Both Alcon’s ReSTOR and AVO’s ReZoom have enjoyed strong growth since their launch in 2005, although in the past few months growth has slowed and been somewhat disappointing relative to the expectations of company management and Wall Street analysts. This appears to be due to mediocre results in some patients whose expectations have been very high.
According to Michael Colvard of the Colvard Eye Center (Encino, California), “our greatest challenge as ophthalmic surgeons is to meet patients’ expectations.” He went on to say that these expectations are especially high in younger patients with active lifestyles and who are paying a significant amount of money out-of-pocket when they opt for a non-Medicare-reimbursed IOL implant.
According to the company’s CEO, Andy Corley, the new Five-O lens will sell at the same price of $895 as the company’s original product, the AT-45 lens model. He predicted that most ophthalmic surgeons currently implanting the older lens would rapidly adopt the new product. Jim Davies, MD, of the Surgical Eye Care Center (Carlsbad, California), said that “this new lens is an effort to improve accommodation while securing it more firmly in the capsular bag.” The original lens, with a reduced footprint, is a bit too small for some patient’s eyes and does not give optimal results.
Davies said that in a small trial of 18 patients with the new lens, the results were improved over the AT-45 and that he planned to switch to the new lens once it is widely available.
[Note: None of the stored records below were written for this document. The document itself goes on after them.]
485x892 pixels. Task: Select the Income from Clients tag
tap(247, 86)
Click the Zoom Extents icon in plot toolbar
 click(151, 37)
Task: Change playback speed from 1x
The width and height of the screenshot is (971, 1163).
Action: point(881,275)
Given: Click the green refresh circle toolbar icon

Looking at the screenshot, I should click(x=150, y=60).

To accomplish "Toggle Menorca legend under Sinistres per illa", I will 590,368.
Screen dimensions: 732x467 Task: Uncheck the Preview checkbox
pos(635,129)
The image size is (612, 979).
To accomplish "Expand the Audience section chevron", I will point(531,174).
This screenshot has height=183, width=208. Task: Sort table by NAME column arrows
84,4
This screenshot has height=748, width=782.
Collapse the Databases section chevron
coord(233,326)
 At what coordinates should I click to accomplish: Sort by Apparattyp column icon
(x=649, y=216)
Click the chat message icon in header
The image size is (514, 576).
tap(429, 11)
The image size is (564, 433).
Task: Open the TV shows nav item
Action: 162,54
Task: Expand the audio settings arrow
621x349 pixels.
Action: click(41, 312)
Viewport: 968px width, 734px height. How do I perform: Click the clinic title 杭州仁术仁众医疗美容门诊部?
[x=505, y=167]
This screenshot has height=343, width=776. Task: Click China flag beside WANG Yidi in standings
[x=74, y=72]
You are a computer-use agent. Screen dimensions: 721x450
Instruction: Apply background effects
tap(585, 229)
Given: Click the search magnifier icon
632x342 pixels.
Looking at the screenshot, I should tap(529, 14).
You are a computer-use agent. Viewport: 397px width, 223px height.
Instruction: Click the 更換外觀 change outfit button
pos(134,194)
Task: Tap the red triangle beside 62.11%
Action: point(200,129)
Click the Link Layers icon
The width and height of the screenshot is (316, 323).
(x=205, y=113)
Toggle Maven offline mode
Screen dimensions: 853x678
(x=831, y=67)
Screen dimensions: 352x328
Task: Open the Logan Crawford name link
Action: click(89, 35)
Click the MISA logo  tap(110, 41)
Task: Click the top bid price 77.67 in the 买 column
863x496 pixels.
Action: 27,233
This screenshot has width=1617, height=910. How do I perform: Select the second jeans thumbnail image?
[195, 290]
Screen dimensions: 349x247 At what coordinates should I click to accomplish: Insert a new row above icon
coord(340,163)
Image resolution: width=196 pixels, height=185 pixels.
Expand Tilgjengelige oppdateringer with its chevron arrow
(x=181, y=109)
Jay Pepose, MD, medical director of the Pepose Vision Institute (Chesterfield/St. Peters, Missouri) and professor of clinical ophthalmology at Washington University School of Medicine (St. Louis), has conducted a clinical evaluation, supported by a grant from Eyeonics, of the three FDA-approved lenses.
His study showed that both the multi-focal lenses from AVO and Alcon had a noteworthy drawback, the loss of contrast sensitivity. This shortcoming is particularly an issue in low light and nighttime driving conditions, when the patient desires crisp vision.
He also cited two surveys examining the subjective responses of patients to these three lenses, which showed that the Crystalens provided patients with better quality vision than the two larger competitors.
Pepose told the audience that although he was initially very skeptical about the Eyeonics lens, he is now convinced that “the quality of vision of the Crystalens is superior to the other available lenses.”